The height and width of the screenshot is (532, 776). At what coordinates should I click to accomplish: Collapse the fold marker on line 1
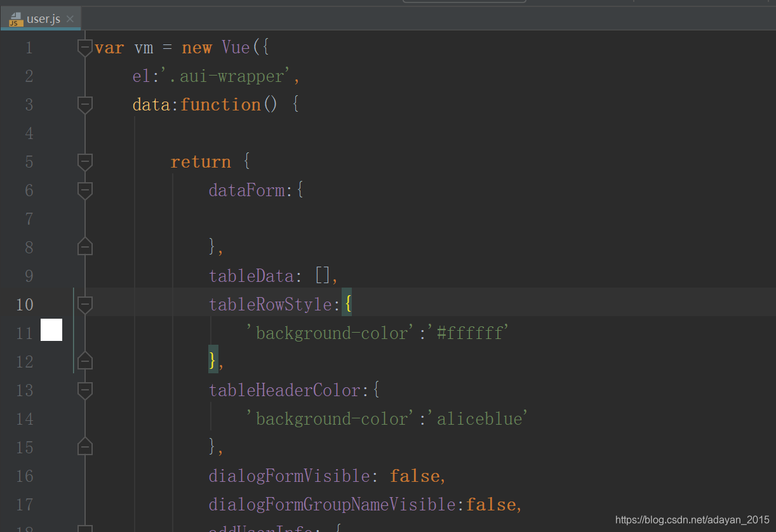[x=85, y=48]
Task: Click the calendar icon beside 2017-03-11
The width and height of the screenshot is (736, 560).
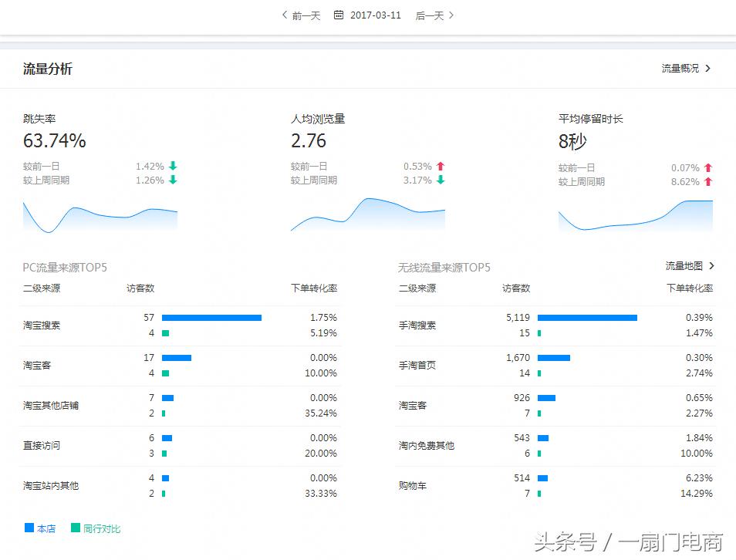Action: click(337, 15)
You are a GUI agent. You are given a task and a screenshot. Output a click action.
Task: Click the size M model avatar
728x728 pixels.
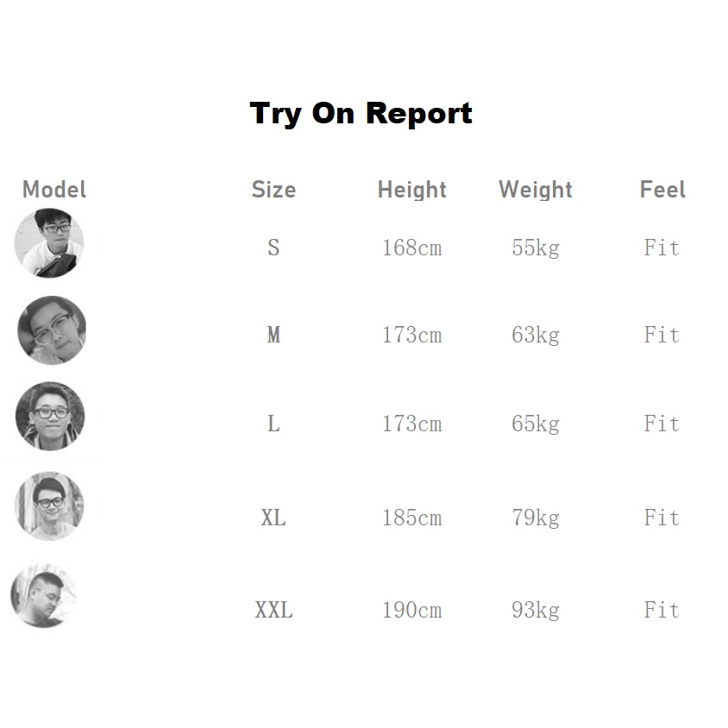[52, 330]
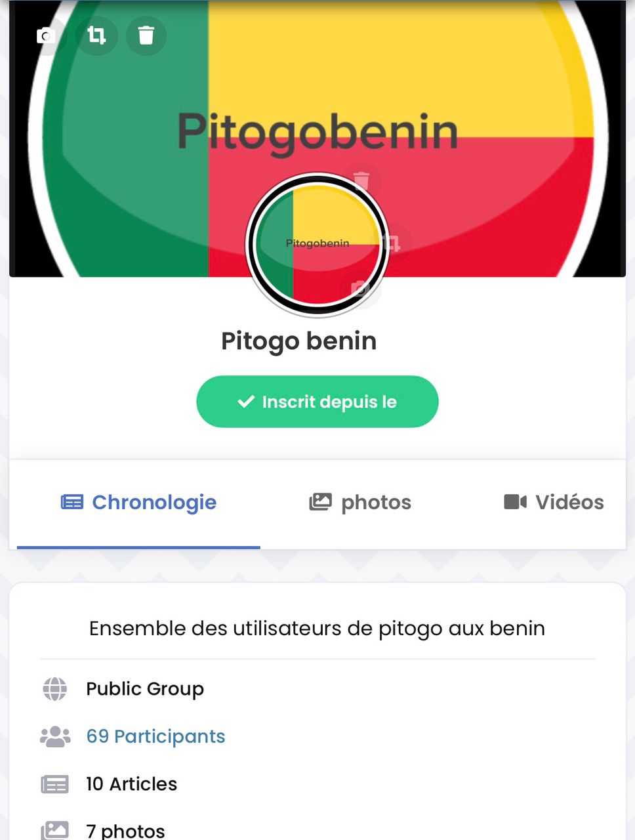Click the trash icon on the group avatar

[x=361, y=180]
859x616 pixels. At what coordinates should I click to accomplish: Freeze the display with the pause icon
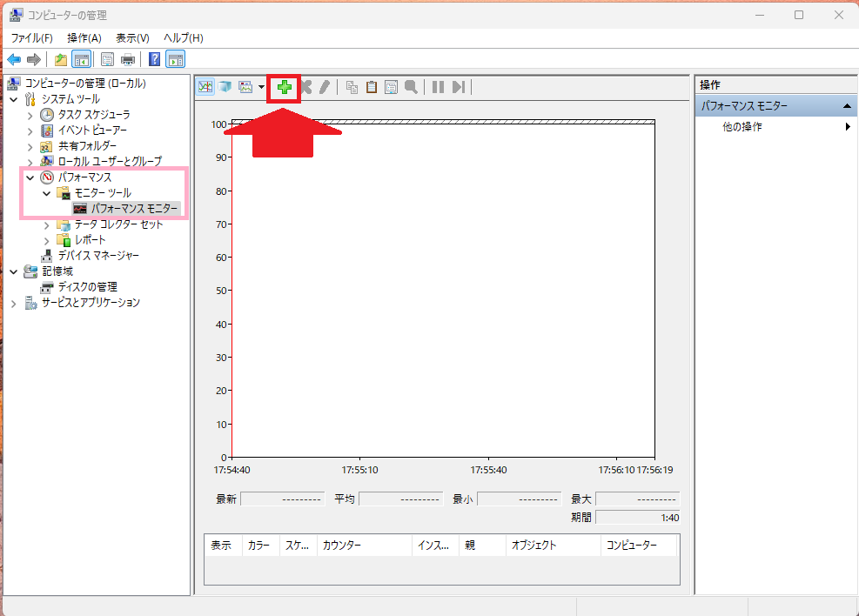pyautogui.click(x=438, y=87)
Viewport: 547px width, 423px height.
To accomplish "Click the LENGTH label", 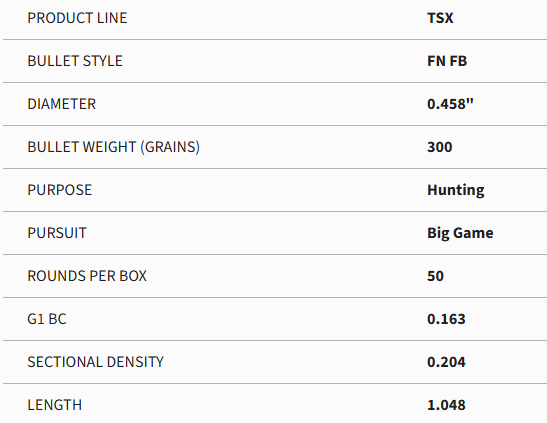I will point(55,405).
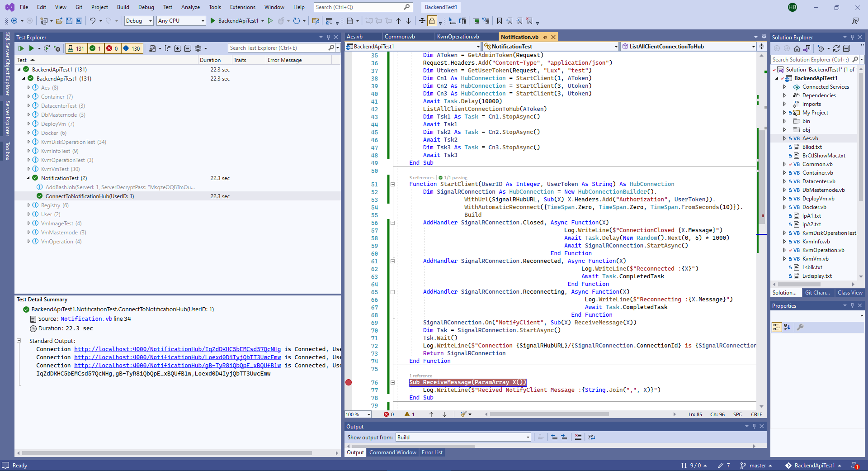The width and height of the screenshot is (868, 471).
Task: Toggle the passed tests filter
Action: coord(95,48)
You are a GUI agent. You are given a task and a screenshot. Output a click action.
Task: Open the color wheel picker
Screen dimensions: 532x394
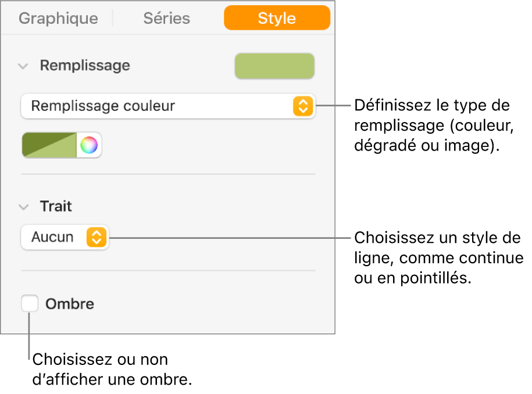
---
## What you will do
Beginning at the line with "Task: Open the color wheel picker", reproduce each line exactly through the last line of the records above, with pictures left out.

## Answer to the problem
Task: Open the color wheel picker
Screen dimensions: 532x394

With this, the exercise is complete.